TASK OBJECTIVE: Please rewrite the entries below as a single numbered list, omitting any blank lines.

DATA RECORDS:

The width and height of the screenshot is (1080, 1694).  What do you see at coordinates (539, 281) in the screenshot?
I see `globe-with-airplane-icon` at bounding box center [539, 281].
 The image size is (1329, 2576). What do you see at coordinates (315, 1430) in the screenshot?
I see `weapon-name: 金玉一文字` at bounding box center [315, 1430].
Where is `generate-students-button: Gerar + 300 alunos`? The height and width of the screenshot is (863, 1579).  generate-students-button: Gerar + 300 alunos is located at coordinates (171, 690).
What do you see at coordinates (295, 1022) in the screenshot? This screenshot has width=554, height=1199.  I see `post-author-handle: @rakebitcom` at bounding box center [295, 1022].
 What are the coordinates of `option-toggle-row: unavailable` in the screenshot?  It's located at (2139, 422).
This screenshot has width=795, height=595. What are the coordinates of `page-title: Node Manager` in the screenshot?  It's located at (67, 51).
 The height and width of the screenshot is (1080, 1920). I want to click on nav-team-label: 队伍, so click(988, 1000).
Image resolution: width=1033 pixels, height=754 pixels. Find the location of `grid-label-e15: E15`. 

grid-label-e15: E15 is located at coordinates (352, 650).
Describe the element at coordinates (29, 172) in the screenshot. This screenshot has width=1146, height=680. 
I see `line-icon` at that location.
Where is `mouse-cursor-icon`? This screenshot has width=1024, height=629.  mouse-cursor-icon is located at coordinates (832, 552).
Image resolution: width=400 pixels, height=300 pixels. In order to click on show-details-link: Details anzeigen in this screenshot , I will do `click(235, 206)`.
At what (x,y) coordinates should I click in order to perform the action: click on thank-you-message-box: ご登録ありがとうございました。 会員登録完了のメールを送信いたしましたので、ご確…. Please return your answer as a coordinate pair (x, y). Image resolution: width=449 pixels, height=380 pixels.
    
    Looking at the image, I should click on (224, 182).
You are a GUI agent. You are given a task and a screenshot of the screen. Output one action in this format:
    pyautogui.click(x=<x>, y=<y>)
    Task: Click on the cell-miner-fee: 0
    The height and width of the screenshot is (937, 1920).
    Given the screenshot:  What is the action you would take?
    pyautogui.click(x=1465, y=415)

EXERCISE OUTPUT:
1. The width and height of the screenshot is (1080, 1694).  What do you see at coordinates (539, 281) in the screenshot?
2. I see `globe-with-airplane-icon` at bounding box center [539, 281].
3.  The image size is (1329, 2576). What do you see at coordinates (315, 1430) in the screenshot?
4. I see `weapon-name: 金玉一文字` at bounding box center [315, 1430].
5. Where is `generate-students-button: Gerar + 300 alunos`? The height and width of the screenshot is (863, 1579).  generate-students-button: Gerar + 300 alunos is located at coordinates (171, 690).
6. What do you see at coordinates (295, 1022) in the screenshot? This screenshot has width=554, height=1199.  I see `post-author-handle: @rakebitcom` at bounding box center [295, 1022].
7.  What are the coordinates of `option-toggle-row: unavailable` in the screenshot?  It's located at (2139, 422).
8. This screenshot has width=795, height=595. What are the coordinates of `page-title: Node Manager` in the screenshot?  It's located at (67, 51).
9.  The height and width of the screenshot is (1080, 1920). I want to click on nav-team-label: 队伍, so click(988, 1000).
10. Image resolution: width=1033 pixels, height=754 pixels. Find the location of `grid-label-e15: E15`. 
11. grid-label-e15: E15 is located at coordinates (352, 650).
12. Describe the element at coordinates (29, 172) in the screenshot. This screenshot has width=1146, height=680. 
13. I see `line-icon` at that location.
14. Where is `mouse-cursor-icon`? This screenshot has width=1024, height=629.  mouse-cursor-icon is located at coordinates (832, 552).
15. Image resolution: width=400 pixels, height=300 pixels. In order to click on show-details-link: Details anzeigen in this screenshot , I will do `click(235, 206)`.
16. At what (x,y) coordinates should I click in order to perform the action: click on thank-you-message-box: ご登録ありがとうございました。 会員登録完了のメールを送信いたしましたので、ご確…. Please return your answer as a coordinate pair (x, y). Image resolution: width=449 pixels, height=380 pixels.
17.     Looking at the image, I should click on (224, 182).
18. You are a GUI agent. You are given a task and a screenshot of the screen. Output one action in this format:
19.     pyautogui.click(x=<x>, y=<y>)
20.     Task: Click on the cell-miner-fee: 0
21.     The height and width of the screenshot is (937, 1920).
22.     Given the screenshot:  What is the action you would take?
23.     pyautogui.click(x=1465, y=415)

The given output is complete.